SOURCE DOCUMENT:
□ □ □ □ □ □ □

Step by step solution

01

Identify the Unbiased Estimator

Given that the population distribution is normal and the parameters are approximately unbiased, the 99th percentile is given by \( \theta = \mu + 2.33 \sigma \). To estimate this, we use the sample mean \( \bar{X} \) as an estimate for \( \mu \) and the sample standard deviation \( S \) as an estimate for \( \sigma \). Thus, the estimator \( \hat{\theta} \) for \( \theta \) is \( \hat{\theta} = \bar{X} + 2.33S \). This estimator is approximately unbiased because \( E(\bar{X}) = \mu \) and \( E(S) \approx \sigma \).

□ □ □ □ □ □ □

EXCERPTED DATA:

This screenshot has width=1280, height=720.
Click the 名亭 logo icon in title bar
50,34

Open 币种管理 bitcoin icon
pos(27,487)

□ □ □ □ □ □ □

THE TASK: Rewrite everything from "Identify the Unbiased" down to "E(S) \approx \sigma \)." in the estimator solution, changing "99th percentile" to "99th quantile".

EXERCISE RESPONSE:
Identify the Unbiased Estimator

Given that the population distribution is normal and the parameters are approximately unbiased, the 99th quantile is given by \( \theta = \mu + 2.33 \sigma \). To estimate this, we use the sample mean \( \bar{X} \) as an estimate for \( \mu \) and the sample standard deviation \( S \) as an estimate for \( \sigma \). Thus, the estimator \( \hat{\theta} \) for \( \theta \) is \( \hat{\theta} = \bar{X} + 2.33S \). This estimator is approximately unbiased because \( E(\bar{X}) = \mu \) and \( E(S) \approx \sigma \).